Thermal Energy Storage for Decarbonizing Buildings
Could a tank of ice or hot water be a battery? Yes! If a battery is a device for storing energy, then storing hot or cold water to power a building’s heating or air-conditioning system is a different type of energy storage. Known as thermal energy storage, the technology has been around for a long time but has often been overlooked. Now scientists at Lawrence Berkeley National Laboratory (Berkeley Lab) are making a concerted push to take thermal energy storage to the next level.
To overcome some of the limitations of traditional water-based thermal energy storage, Berkeley Lab scientists are looking at developing next-generation materials and systems to be used as a heating or cooling medium. They are also creating a framework to analyze costs as well as a tool to compare cost savings. In a series of papers published this year, Berkeley Lab researchers have reported important advances in each of these areas.
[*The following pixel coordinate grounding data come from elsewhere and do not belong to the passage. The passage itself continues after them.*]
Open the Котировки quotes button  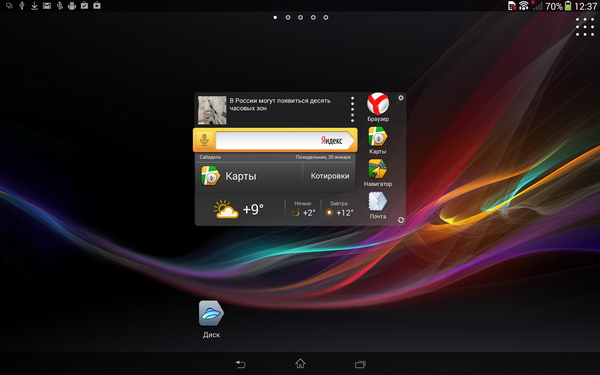point(329,176)
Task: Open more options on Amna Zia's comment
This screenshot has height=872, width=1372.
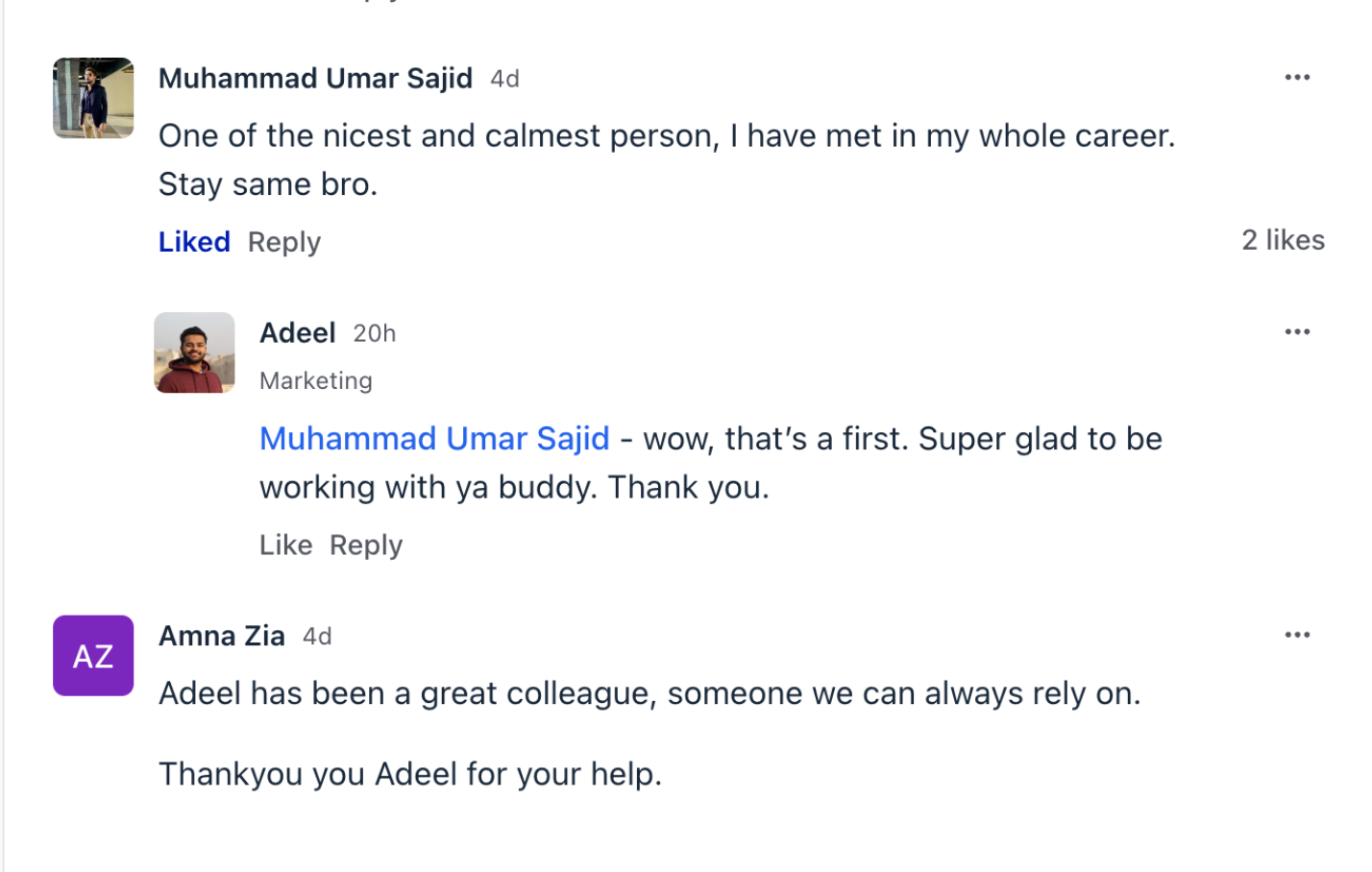Action: point(1297,635)
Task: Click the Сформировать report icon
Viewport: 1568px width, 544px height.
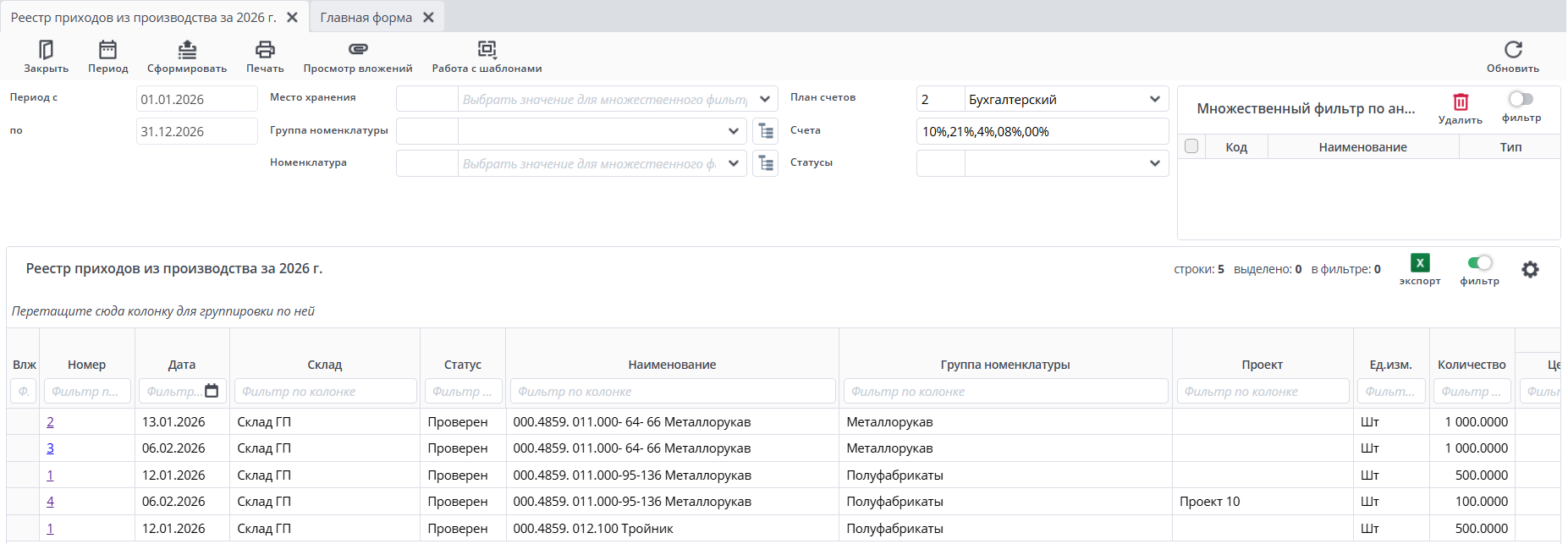Action: click(187, 51)
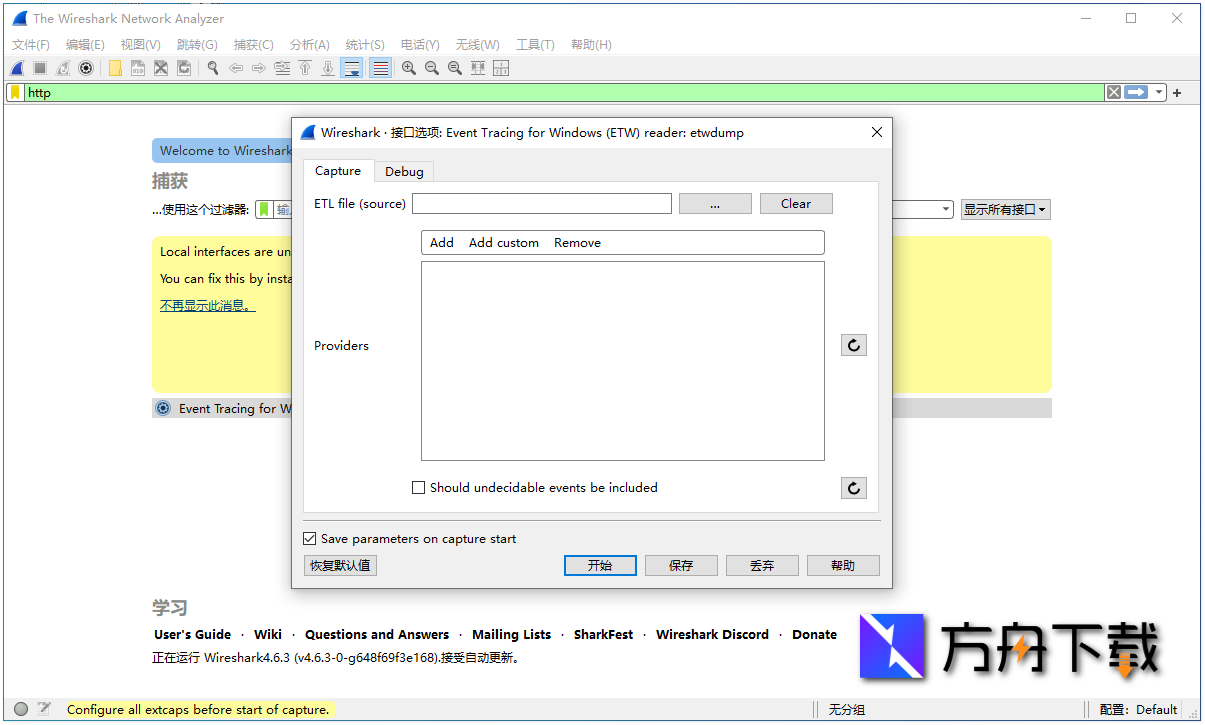
Task: Clear the http display filter with X icon
Action: (x=1113, y=92)
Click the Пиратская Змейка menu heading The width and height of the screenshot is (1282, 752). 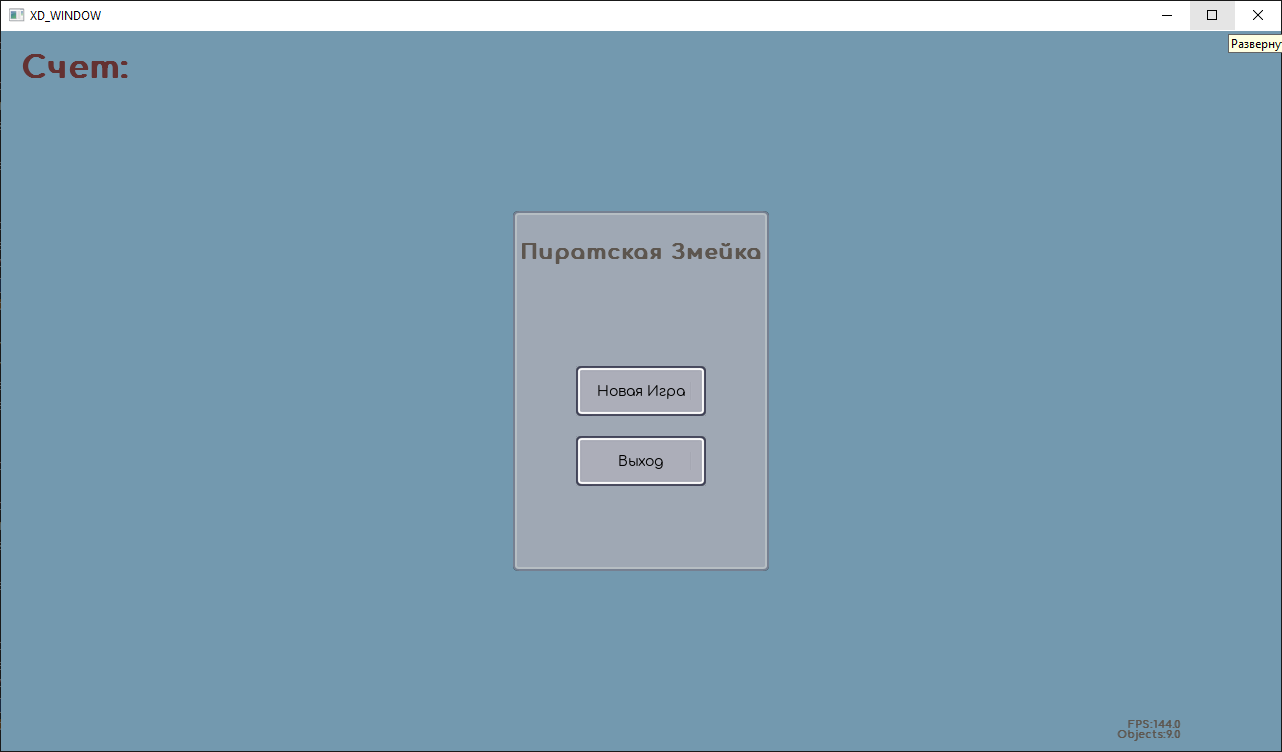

“It is very challenging to decarbonize buildings, particularly for heating,” said Ravi Prasher, Berkeley Lab’s Associate Lab Director for Energy Technologies. “But if you store energy in the form of the end use, which is heat, rather than in the form of the energy supply, which is electricity, the cost savings could be very compelling. And now with the framework we’ve developed, we’ll be able to weigh the costs of thermal energy storage versus electrical storage, such as with lithium batteries, which has been impossible until now.”
In the United States, buildings account for 40% of total energy consumption. Of that, almost half goes toward thermal loads, which includes space heating and cooling as well as water heating and refrigeration. In other words, one-fifth of all energy produced goes towards thermal loads in buildings. And by 2050, the demand on the electricity grid from thermal loads is expected to increase dramatically as natural gas is phased out and heating is increasingly powered by electricity.
“If we use thermal energy storage, in which the raw materials are more abundant to meet the demand for thermal loads, this will relax some of the demand for electrochemical storage and free up batteries to be used where thermal energy storage cannot be used,” said Sumanjeet Kaur, lead of Berkeley Lab’s Thermal Energy Group.